The Stock Option was received in exchange for an option to purchase 400,000 shares of Class A Common Stock of Hims, Inc., with an exercise price of $1.10, in connection with the Merger. 1/48 of the shares subject to the Stock Option vest when the Reporting Person completes each month of continuous service beginning February 12, 2020. The Stock Option is also subject to acceleration in the event the Reporting Person is subject to a qualifying involuntary termination of employment and/or Change of Control (as such term is defined in the applicable Stock Option Agreement).
In connection with the Merger, the Reporting Person received New Hims restricted stock units ("New Hims RSUs") in exchange for restricted stock units of Hims, Inc. ("Legacy Hims RSUs").
The New Hims RSUs were received in exchange for 59,000 Legacy Hims RSUs. The New Hims RSUs vest over a 4-year period in substantially equal quarterly installments beginning March 15, 2021, with 6.25% of the RSUs vesting on each of March 15, June 15, September 15 and December 15, subject to the individual's continuous service with the Company.

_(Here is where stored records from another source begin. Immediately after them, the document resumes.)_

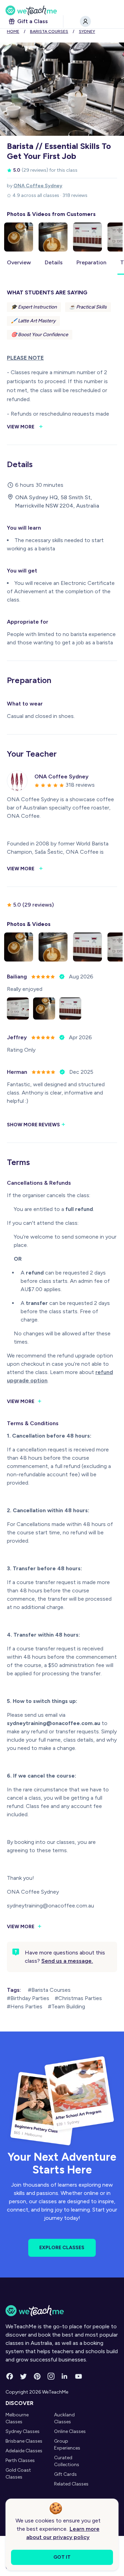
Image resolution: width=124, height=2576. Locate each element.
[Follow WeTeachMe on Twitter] (23, 2376)
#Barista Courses (49, 1990)
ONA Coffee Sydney (37, 186)
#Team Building (66, 2006)
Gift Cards (65, 2474)
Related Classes (71, 2484)
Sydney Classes (23, 2431)
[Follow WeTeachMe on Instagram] (51, 2376)
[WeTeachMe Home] (62, 2310)
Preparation (91, 262)
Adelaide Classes (24, 2451)
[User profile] (85, 21)
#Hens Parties (24, 2006)
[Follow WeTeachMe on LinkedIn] (65, 2376)
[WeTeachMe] (62, 10)
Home (13, 31)
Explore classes (61, 2248)
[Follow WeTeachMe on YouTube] (78, 2376)
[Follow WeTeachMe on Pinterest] (37, 2376)
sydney (87, 31)
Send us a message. (67, 1961)
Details (54, 262)
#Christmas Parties (78, 1998)
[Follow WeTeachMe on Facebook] (10, 2376)
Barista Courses (49, 31)
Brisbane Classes (24, 2441)
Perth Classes (20, 2460)
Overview (19, 262)
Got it (62, 2557)
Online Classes (70, 2431)
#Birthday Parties (28, 1998)
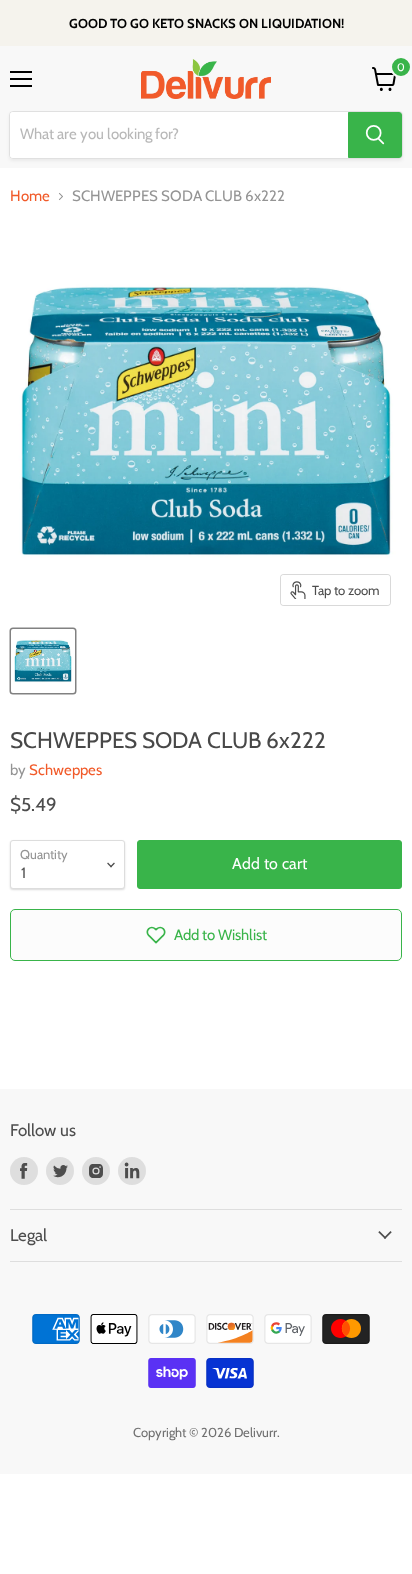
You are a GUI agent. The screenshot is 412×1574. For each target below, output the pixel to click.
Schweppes (65, 770)
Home (30, 196)
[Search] (375, 135)
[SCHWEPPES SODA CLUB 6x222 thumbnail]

The RSU is also subject to acceleration in the event the Reporting Person is subject to a qualifying involuntary termination of employment and/or Change of Control (as such term is defined in the applicable RSU Agreement).
In connection with the Merger, the Reporting Person received additional New Hims RSUs representing a portion of the aggregate 16,000,000 shares of New Hims Class A Common Stock comprising the Earn Out shares (the "Earn Out RSUs").
The Earn Out RSUs were received in exchange for shares of Legacy Hims RSUs. Subject to the satisfaction of time-based vesting and share-price based performance based vesting conditions, each Earn Out RSU represents the right to receive one share of Class A Common Stock of New Hims. The recipient will be subject to substantially the same time-based vesting condition specified in Footnote 6 above. Additionally, the Earn Out RSUs will vest upon the satisfaction of the Earn Out conditions. If the RSU Earn Out conditions are not met during the Earn Out Period, then the applicable Earn Out RSUs will be automatically forfeited.